Density function: Area under density plot is not equal to 1. Why?

5 messages · Gonçalo Ferraz, Jean-Christophe BOUËTTÉ, Greg Snow +2 more

#
Hi, I have a vector 'data' of 58 probability values (bounded between 0 and 1) and want to draw a probability density function of these values. For this, I used the commands:

data <- runif(58)

a <- density(data, from=0, to=1)
plot(a, type="l",lwd=3)

But then, when I try to approximate the area under the plotted curve with the command:

area <- sum(a$y)*(a$x[1]-a$y[2])

I get an area that is clearly smaller than 1.

Strangely, if I don't bound the density function with 'to=0,from=1' (which is against my purpose because it extends the pdf beyond the limits of a probability value), I get an area of 1.000. This suggests that I am computing the area well, but using the density function improperly.

Why is this happening? Does anyone know how to constrain the density function while still getting a true pdf (summing to 1 under the curve) at the end? Should I use a different function? I read through the density function notes but could not figure out a solution.

Thank you!

Gon?alo
#
Is your "data" supposed to be observations, or values of the density
of the underlying law?
Also, could you explain the rationale behind :
sum(a$y)*(a$x[1]-a$y[2])
because it is not immediately clear to the reader.


2011/9/8 Gon?alo Ferraz <gferraz29 at gmail.com>:
#
For bounded density estimation look at the logspline package instead of the regular density function.
#
Look at

    area <- sum(a$y)*(a$x[1]-a$y[2])

The problem appears to be "a$x[1]-a$y[2]"; that is not the length of
the base of an approximating rectangle, whatever it is :-)

albyn
On Thu, Sep 08, 2011 at 11:36:23AM -0400, Gon?alo Ferraz wrote:

  
    
#
On Sep 8, 2011, at 19:03 , Albyn Jones wrote:

            
I would assume that that is just a typo for a$x[1]-a$x[2], which makes sense if the x grid is regular.
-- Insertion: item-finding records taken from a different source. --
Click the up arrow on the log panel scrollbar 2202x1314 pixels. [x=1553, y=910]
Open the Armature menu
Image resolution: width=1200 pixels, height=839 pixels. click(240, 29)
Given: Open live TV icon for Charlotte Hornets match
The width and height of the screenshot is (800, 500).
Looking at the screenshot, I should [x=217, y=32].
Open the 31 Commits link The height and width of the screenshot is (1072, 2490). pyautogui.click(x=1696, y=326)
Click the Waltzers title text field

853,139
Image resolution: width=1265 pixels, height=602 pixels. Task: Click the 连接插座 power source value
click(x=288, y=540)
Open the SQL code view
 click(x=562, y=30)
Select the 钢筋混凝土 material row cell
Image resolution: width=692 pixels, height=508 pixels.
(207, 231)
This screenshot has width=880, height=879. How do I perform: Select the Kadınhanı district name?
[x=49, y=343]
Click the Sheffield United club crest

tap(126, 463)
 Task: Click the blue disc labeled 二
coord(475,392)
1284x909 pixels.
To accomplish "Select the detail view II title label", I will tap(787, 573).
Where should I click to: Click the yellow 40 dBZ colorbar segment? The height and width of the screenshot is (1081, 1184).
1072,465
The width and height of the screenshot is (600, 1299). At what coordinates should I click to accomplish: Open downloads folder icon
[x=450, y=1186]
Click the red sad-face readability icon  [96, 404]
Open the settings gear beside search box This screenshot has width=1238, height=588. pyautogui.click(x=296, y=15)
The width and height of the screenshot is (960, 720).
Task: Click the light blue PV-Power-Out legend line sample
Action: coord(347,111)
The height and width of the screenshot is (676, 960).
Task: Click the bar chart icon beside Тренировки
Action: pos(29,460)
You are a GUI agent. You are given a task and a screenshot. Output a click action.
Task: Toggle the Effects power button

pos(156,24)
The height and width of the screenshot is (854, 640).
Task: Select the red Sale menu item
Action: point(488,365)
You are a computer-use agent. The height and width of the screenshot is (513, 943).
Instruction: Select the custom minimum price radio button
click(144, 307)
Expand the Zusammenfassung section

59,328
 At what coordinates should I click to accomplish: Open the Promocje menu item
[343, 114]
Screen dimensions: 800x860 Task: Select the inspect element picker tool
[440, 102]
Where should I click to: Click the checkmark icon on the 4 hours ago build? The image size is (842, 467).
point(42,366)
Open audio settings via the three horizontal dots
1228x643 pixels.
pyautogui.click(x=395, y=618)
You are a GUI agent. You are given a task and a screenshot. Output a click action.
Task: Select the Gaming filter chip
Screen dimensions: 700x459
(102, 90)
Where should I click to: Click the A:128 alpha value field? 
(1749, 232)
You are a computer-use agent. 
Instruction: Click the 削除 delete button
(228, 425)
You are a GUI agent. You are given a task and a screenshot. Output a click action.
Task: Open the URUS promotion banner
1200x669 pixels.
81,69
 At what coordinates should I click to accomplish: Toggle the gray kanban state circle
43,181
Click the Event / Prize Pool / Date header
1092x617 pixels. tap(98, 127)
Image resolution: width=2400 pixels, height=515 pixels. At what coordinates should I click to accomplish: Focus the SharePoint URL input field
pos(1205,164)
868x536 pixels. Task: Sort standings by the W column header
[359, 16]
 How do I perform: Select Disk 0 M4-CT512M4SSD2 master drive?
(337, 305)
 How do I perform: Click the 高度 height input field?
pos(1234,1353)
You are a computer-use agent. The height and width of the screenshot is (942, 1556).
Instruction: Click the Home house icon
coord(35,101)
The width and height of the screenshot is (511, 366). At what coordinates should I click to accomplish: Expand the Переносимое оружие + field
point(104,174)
The real issue is that from= and to= only restrict the range over which the estimated density is _calculated_ not the one over which it is defined.

I.e. there are bits of the density "sticking out" of the interval from 0 to 1. So the integral is naturally less than 1. To see the point, try (with "a" from the original question).

plot(a)
lines(density(data, from=.4, to=.6), lwd=5)

Greg Snow had the advice how really to estimate a density on a restricted region.